Kamla focused on UNC natex poll, shrugs off Gary’s letter

The content originally appeared on: Trinidad and Tobago Newsday

Opposition Leader Kamla Persad-Bissessar –

OPPOSITION Leader Kamla Persad-Bissessar says she will deal with “external people” after the UNC’s internal elections are over.

She made this comment after she voted at Debe Secondary School on June 15.

The comment referred to a letter sent to her on June 12 by National Transformation Alliance (NTA) political leader Gary Griffith.

In his letter, Griffith asked her to clarify whether or not the NTA and UNC will form an alliance to challenge the PNM in next year’s general election.

Griffith also asked Persad-Bissessar to respond to comments reportedly made by UNC deputy leader Jearlean John against him.

When asked whether she had a response to Griffith’s letter, Persad-Bissessar said,”I will deal with external people after today please.”

She added, “Those matters will be dealt with. I don’t want to spoil the day please.”

Persad-Bissessar did not comment on any of the contents of Griffith’s letter.

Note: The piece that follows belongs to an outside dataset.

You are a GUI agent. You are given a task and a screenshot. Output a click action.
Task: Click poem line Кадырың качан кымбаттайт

The NTA and UNC contested last August’s local government elections as a coalition against the PNM.

Those elections ended in a 7-7 tie between the PNM and UNC.

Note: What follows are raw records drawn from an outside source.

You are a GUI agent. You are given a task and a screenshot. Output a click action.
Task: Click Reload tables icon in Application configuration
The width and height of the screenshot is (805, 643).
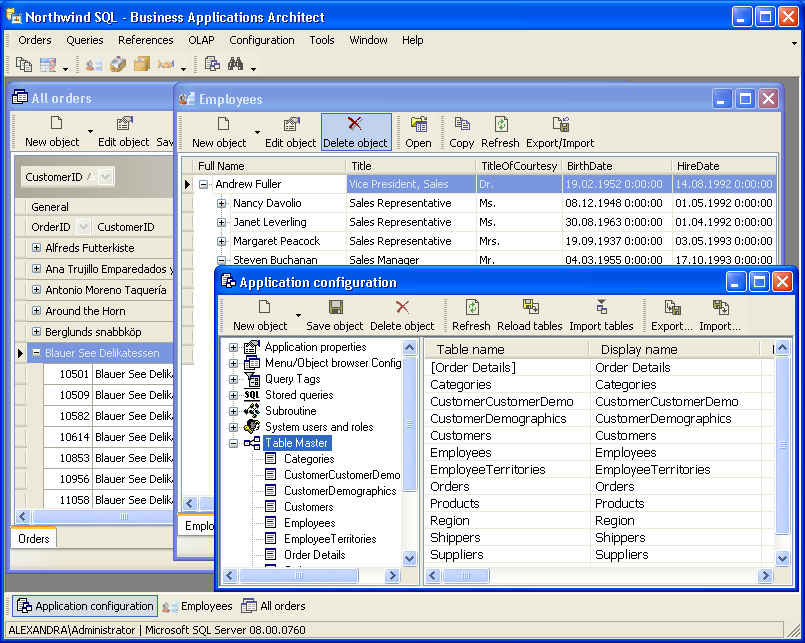click(x=530, y=307)
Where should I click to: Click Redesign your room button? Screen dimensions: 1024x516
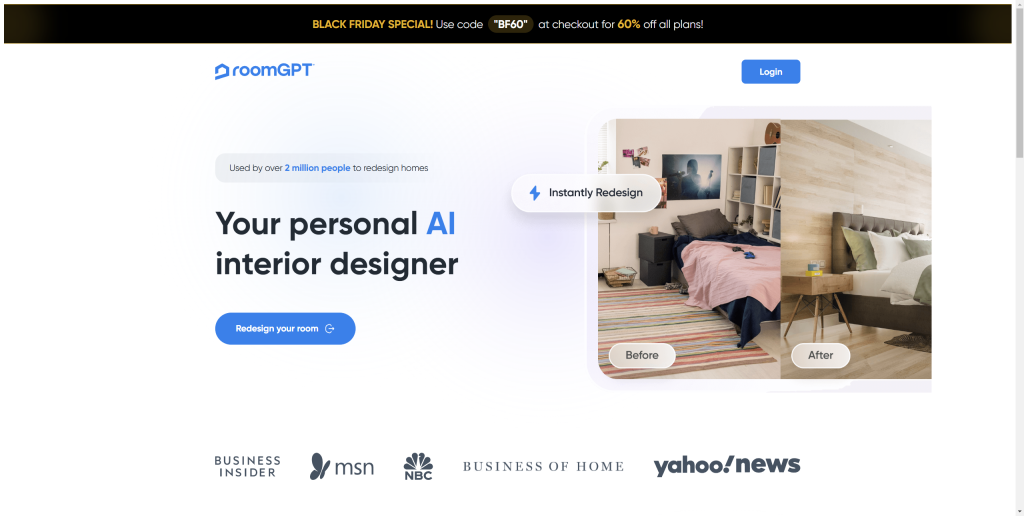click(x=285, y=329)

The NTA did not win any electoral districts in any of the 14 local government corporations in those elections.

On May 31, Griffith said if the UNC if it did not want to form a proper alliance with the NTA to contest the next general election against the PNM, the NTA will fight both parties across the board in all 41 constituencies.

He said in such a scenario, the NTA would direct the majority of its political resources into key marginal constituencies of which the PNM and UNC must win a majority to be elected to government in 2025.

In February, Griffith and Persad-Bissessar fell out over statements Persad-Bissessar made at a UNC public meeting about other parties taking advantage of the UNC’s resources but contributing nothing in return.

Griffith said there were other members of the current UNC natex who believed the party could win the next election on its own.

The NTA, Griffith continued, would not allow itself to be the victim of “domestic political violence” in an arrangement which sees the UNC contesting its strongholds and the marginals, but leaving the NTA to fight the PNM in 12-15 of its safe seats.

Any arrangement which sees UNC candidates benefiting from NTA votes, with no reciprocation, is unacceptable to Griffith.

Griffith, a former police commissioner, said he would not allow the NTA to be the minority partner in any coalition government or be part of any government which negotiates with criminal elements in any form or fashion.

As a former national security adviser to Persad-Bissessar and national security minister in the PP government, Griffith recalled instances of that owing to what he said were decisions taken by people in the lower echelons of government ministries.

While he hoped the UNC’s new natex would see an alliance with the NTA, Griffith said, “If they…insist that they will go up for all of the seats, then the NTA will do what is required. We are not going to bow to pressure and just succumb to accept the PNM seats. We will go up for all the marginal seats as well.”

Griffith reiterated that the only party the NTA has been trying to form an alliance with is the UNC, and its future hinges on the outcome of the UNC internal elections.

“Come the 16th of June, we will know what is to be done.”